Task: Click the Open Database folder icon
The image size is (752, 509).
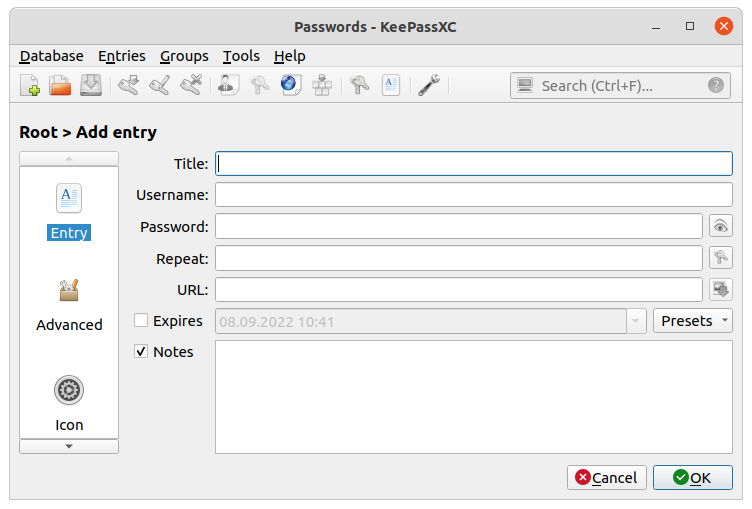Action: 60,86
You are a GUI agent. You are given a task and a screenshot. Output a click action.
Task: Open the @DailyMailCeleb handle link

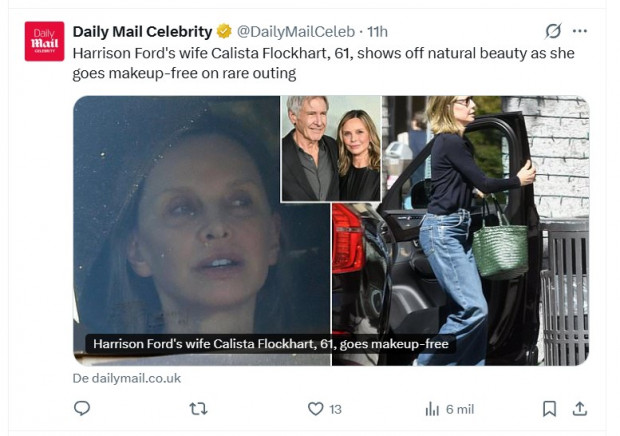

=======

**PROBLEM TO WORK ON:** Pick out each line of the items above that contains the string "Open", and copy those lines in their original order.

**RESPONSE TO THIS TASK:**
Task: Click the Open Database folder icon
Task: Open the @DailyMailCeleb handle link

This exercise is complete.